While a 'tent' will always give you a controlled enviroment, nothing beats the sun.  Not many people do it anymore, but I can always tell a photo was taken outside in 'real light'.......




Scott (nice camera BTW) B


----------



## toddlajoie (Apr 13, 2010)

From the looks of the reflections, you're using a relatively small light, mainly from the front, right. What's important to remember when taking photos of shiny things is the "pool table geometry", "Angle of incidence equals angle of reflectance", and when you have very shiny things, you will see the surroundings in the photos. 

Now small light sources make sharp shadows, and small highlights that fall off quickly. That is why you can see the shadow cutout above your pen, and the highlight on the nib end stops about 1/2 way in. A larger light source will soften the edge of the shadow and make the highlight spread out, and this can be done by placing some diffusion material between the pen and the light, but it IS going to reduce the brightness of the light. It's a tradeoff of quantity to quality... 

The position of both the shadow and the highlight are directly related to where your lights are, so think of where you want them to be when you place your lights. If you want to show off the shiny smooth CA finish and quality plating, placing the light close (but diffused) and above the pen (slightly behind even) will give it that nice reflection along the upper edge of the body that really shows the finish.

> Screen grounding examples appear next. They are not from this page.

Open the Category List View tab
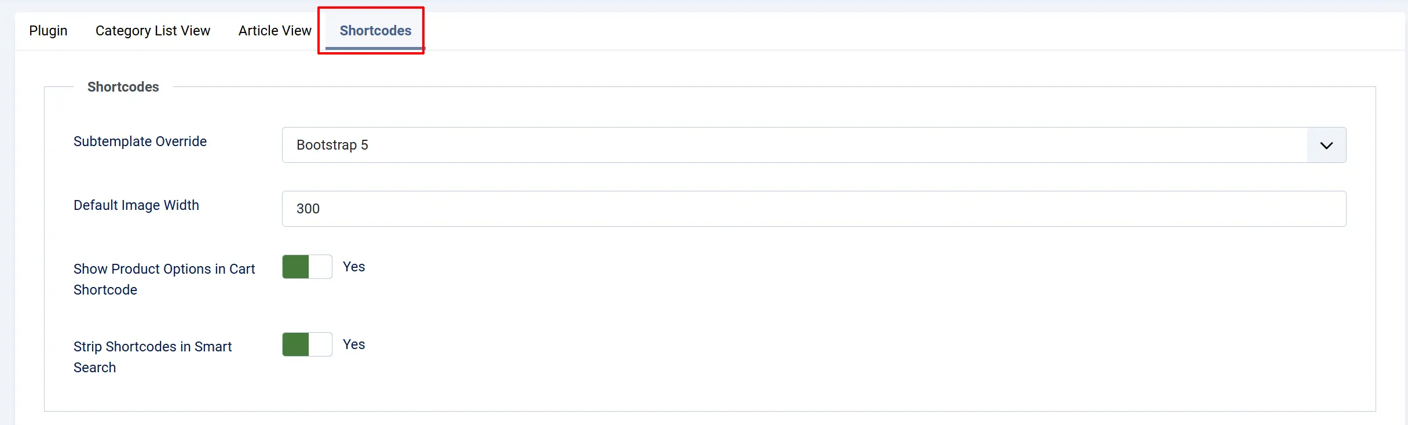The height and width of the screenshot is (425, 1408). point(153,31)
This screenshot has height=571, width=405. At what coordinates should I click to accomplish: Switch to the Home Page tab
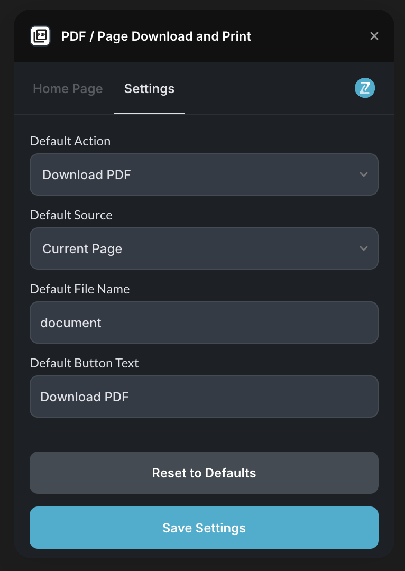[68, 89]
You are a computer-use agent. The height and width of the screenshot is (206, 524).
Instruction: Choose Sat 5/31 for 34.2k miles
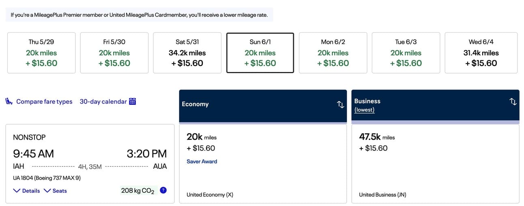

If you're aiming to get on the main page, you're likely going to need to "dress your image" a bit, create a scene or setting that kicks it up a bit. This can often be just as important as the lighting/exposure. If you just want to see the pen, your shots are fine, but if you're looking to make a promotion image or a more appealing presentation, you'll need to do something more than lay the pen down on something and snap away. Even the ones with the pen stands could use something beyond the flat background.  Contrast is always a good thing, so think about your pen, is it mostly dark or mostly light? Your "set" should contrast that. A black titanium ebony pen is not going to look good on a dark background, and a chrome holly pen will not look good on a white background. One background rarely will work for all pens, and while I rarely see people using pure black, many people try to use all white, and I think it is rarely a good thing. Point and shoot cameras are not going to want to see all that white, so you're going to get dull lifeless photos (from a lighting/exposure perspective).

Sorry, this post got a bit more involved than I had planned, and (lucky for you folks...) I've got to get going before I go off on another tangent....

Overall your photos look great from a "here's a pen" perspective (nothing wrong with that, that's about all I do at the moment with mine...)


----------



## gketell (Apr 16, 2010)

Metering off a white background normally won't work.  Most cameras think in terms of grey.  If you meter a snowy landscape and shoot with the metered readings the snow is grey.  If you meter on black and shoot based on that, the black turns out grey.  To do a direct meter you need a 18% grey card.  They can be had from most photo shops for about $5.  I got mine from BHPhotoVideo.com.

Now you CAN do custom white balance off a white card.  But then, what is "white".  You can hold two pieces of "white" paper side by side and they will be different colors.  Two "white" cars.  etc.  that is the benefit of investing in a 18% grey card.  They are guaranteed in their color.  

Regarding Todd's comments of "dressing the scene": a subtle dressing is a good thing.  But too much is bad.  Remember that you ARE showing off the PEN; you AREN'T showing off the BACKGROUND.  I've seen printed music under a music themed pen: good.  I've seen big shells supporting the pen on a "sandy shore" background: bad.  (Not dissing anyone's photos.  Just picked two random examples that came to mind).  Blue background for blue pen: bad.  Bright white or solid black is usually bad (too contrasty).  Subtlety is the goal.  

GK


----------